Note though, that this is valid C89 code:
include <stdio.h>
int main()
{
int i = 22;
printf("%d\n", i);
{
int j = 42;
printf("%d\n", j);
}
return 0;
}
But use of braces to denote a scope (and thus the lifetime of the variables in that scope) doesn't seem to be particularly popular, thus C99 ... etc.
Now I read at many places that you have to declare variables in the beginning of the code block the variables exist in. Is this generally true for ANSI C 89?
Yes, this is required in the syntax of a compound statement in the C89/C90 Standard:
(C90, 6.6.2 Compound statement, or block)
Syntax
compound-statement
{ declaration-list_opt statement-list_opt }
Declaration have to be before statements in a block.
C99 relaxed this by allowing mixing of declarations and statements in a block. In the C99 Standard:
(C99, 6.8.2 Compound statement)
Syntax
compound-statement:
{ block-item-list_opt }
block-item-list:
block-item
block-item-list block-item
block-item:
declaration
statement
This is absolutely true for C89. (You're better off looking at documentation for the language, e.g., books and standards. Compiler documentation usually only documents differences between the language the compiler supports and ANSI C.)

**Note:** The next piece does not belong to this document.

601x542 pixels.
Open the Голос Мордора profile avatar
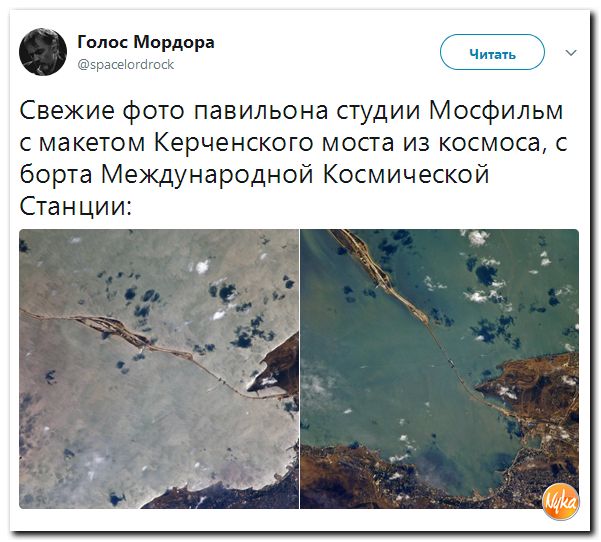(43, 52)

However, many "C89" compilers allow you to put variable declarations nearly anywhere in a block, unless the compiler is put in a strict mode. This includes GCC, which can be put into a strict mode with -pedantic. Clang defaults to a C99 target, so -pedantic won't affect whether you can mix variable declarations with code.
MSVC has rather poor support for C, I'm afraid. It only supports C89 (old!) with a few extensions.